READING PASSAGE -

How to create a Btree Index in Postgres

To create a Btree index in postgres, you can use the CREATE INDEX command with the USING BTREE clause. But, since btree is the default index method in postgres, the USING BTREE clause is optional. Here's an example of creating a Btree index on a column in a table:

CREATE INDEX index_name ON table_name(column_name);

When to use a Btree Index

Btree indexes are well-suited for a wide range of query patterns, including:

  • Operators: the PostgreSQL query planner will consider using a B-tree index whenever an indexed column is involved in a comparison using one of these operators: < <= = >= >

  • Range queries: Btree indexes are efficient for queries that filter rows based on range conditions.

  • Sorting: Btree indexes are efficient for queries that require sorting the results based on the indexed column.

  • Grouping: Btree indexes are efficient for queries that group the results based on the indexed column.

  • Unique constraints: Btree indexes can be used to enforce unique constraints on a column.

  • Partial indexes: Btree indexes can be used to create partial indexes that index only a subset of the rows in a table.

  • Multicolumn indexes: Btree indexes can be used to create multicolumn indexes that index multiple columns together.

  • Index-only scans: Btree indexes can be used to perform index-only scans, where all the required data is available in the index itself.

  • Covering indexes: Btree indexes can be used as covering indexes to avoid fetching data from the table.

ROWS -
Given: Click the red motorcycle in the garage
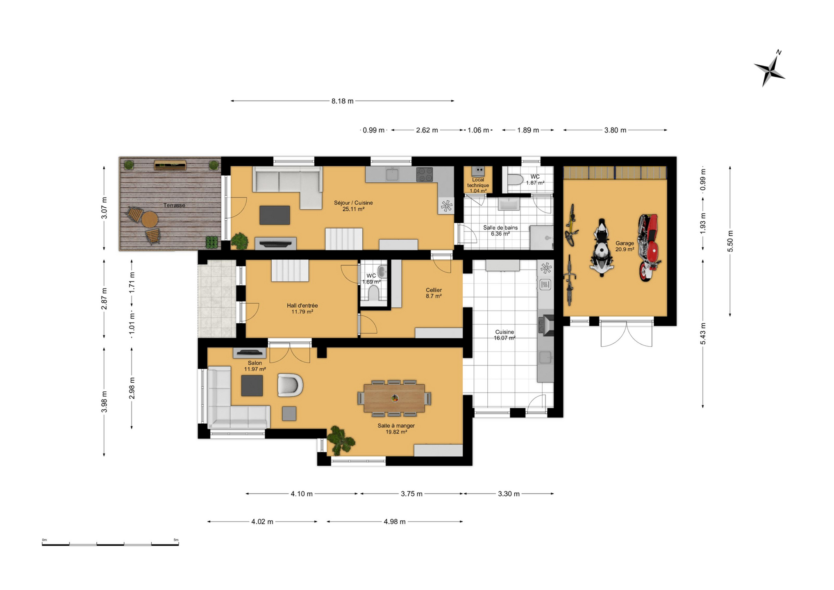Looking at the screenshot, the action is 649,247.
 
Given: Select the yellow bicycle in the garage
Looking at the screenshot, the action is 571,225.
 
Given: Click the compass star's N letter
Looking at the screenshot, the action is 779,52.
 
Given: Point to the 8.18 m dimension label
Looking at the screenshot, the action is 342,101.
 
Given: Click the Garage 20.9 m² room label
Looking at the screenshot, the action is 625,246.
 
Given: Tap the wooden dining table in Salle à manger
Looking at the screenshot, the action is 394,398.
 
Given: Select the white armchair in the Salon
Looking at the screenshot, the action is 290,385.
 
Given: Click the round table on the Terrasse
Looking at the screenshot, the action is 150,219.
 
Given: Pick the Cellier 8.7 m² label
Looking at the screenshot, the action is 434,293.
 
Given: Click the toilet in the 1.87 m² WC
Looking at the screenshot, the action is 515,179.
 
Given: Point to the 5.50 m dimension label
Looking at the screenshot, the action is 730,241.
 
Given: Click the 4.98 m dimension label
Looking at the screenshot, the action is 394,522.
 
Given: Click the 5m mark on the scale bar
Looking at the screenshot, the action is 176,540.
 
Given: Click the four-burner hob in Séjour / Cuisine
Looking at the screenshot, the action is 424,174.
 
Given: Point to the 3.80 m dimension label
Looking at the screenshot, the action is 615,130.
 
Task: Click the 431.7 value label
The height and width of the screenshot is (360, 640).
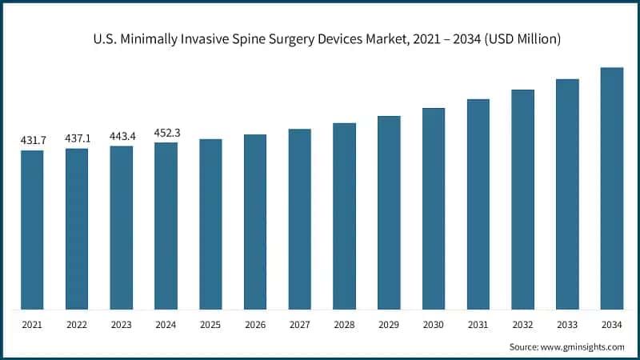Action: tap(33, 141)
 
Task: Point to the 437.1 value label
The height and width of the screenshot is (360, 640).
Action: tap(78, 138)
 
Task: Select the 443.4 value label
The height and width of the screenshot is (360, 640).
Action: tap(122, 136)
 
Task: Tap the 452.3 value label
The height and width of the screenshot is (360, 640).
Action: tap(166, 133)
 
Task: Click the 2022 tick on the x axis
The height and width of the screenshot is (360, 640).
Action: tap(78, 326)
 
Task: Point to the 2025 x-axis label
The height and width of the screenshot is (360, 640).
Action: tap(211, 326)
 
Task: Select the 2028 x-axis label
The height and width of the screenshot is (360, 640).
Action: tap(345, 326)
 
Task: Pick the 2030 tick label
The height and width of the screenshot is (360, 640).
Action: tap(434, 326)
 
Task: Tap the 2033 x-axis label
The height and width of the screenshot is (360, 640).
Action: tap(567, 326)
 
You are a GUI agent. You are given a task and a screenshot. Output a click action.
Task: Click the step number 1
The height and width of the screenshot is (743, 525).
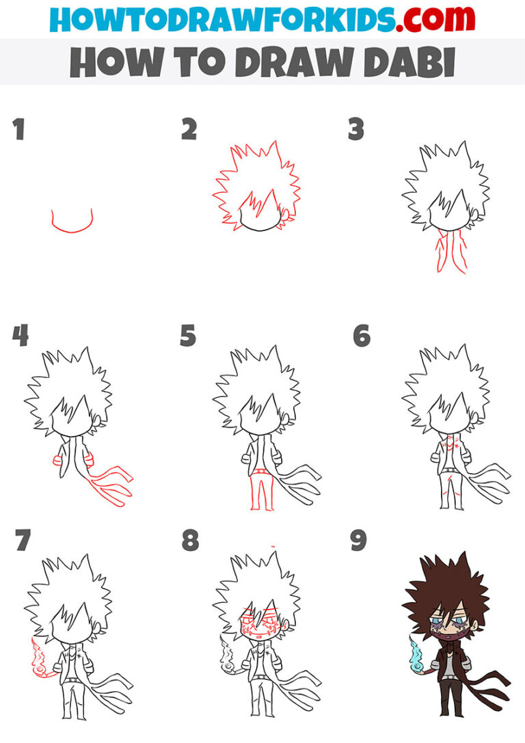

TASK REQUIREMENTS -
(1) According to the Postgres Btree index text, why can the USING BTREE clause be left out of a CREATE INDEX command?
(2) Extend the Postgres Btree index text, picking up after its final sentence.

SOLVED PROBLEMS -
(1) Btree is the default index method in Postgres.

(2)
When NOT to use a Btree Index

While Btree indexes are versatile and efficient for many use cases, there are scenarios where other index types might be more suitable. Here are some cases where you might not want to use a Btree index:

  • Full-text search: Btree indexes are not well-suited for full-text search queries. Consider using a GIN or GIST index for full-text search.

  • Spatial data: Btree indexes are not well-suited for spatial data queries. Consider using a GIST or SP-GIST index for spatial data.

  • JSON data types: Btree indexes are not well-suited for queries involving JSON data types. Consider using a GIN or GiST index for JSON data types.

  • Array data types: Btree indexes are not well-suited for queries involving array data types. Consider using a GIN or GiST index for array data types.

  • Pattern matching: Btree indexes are not well-suited for queries involving pattern matching using LIKE or ILIKE operators. Consider using a trigram index for pattern matching.

  • Naturally ordered high cardinality data: Btree indexes are not well-suited for columns with high cardinality (many distinct values). Consider using a BRIN index for columns with high cardinality.

  • Write performance: Btree indexes can impact write performance, especially for tables with frequent insert, update, or delete operations. Consider the trade-offs between read and write performance when using Btree indexes.

Conclusion

Btree indexes are a versatile and efficient index type in PostgreSQL that can improve the performance of queries involving range conditions, sorting, grouping, and unique constraints. In this article, we explored the theory behind Btree indexes, their implementation in PostgreSQL, and when to use or avoid them. In the next article, we'll delve into the practical aspects of creating, maintaining, and optimizing Btree indexes in PostgreSQL to optimize query performance.

References

fillfactor: The fillfactor for a table is a percentage between 10 and 100. 100 (complete packing) is the default. When you specify a smaller fillfactor, INSERT operations pack table pages only to the indicated percentage. The remaining space on each page is reserved for updating rows on that page. This gives UPDATE a chance to place the updated copy of a row on the same page as the original, which is more efficient than placing it on a different page. For a table whose entries are never updated, complete packing is the best choice. However, in heavily updated tables smaller fillfactors are appropriate. This parameter cannot be set for TOAST tables.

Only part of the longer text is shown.